= Beginning of Section =

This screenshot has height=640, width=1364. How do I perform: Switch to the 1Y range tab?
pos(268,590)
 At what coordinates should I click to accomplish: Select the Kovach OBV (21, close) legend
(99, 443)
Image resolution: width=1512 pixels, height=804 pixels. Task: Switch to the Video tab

= End of Section =

● **Task to carry out**
Please output the records shown above, with every character intact.

● **Response to the task**
This screenshot has height=640, width=1364. How do I perform: Switch to the 1Y range tab?
pos(268,590)
 At what coordinates should I click to accomplish: Select the Kovach OBV (21, close) legend
(99, 443)
Image resolution: width=1512 pixels, height=804 pixels. Task: Switch to the Video tab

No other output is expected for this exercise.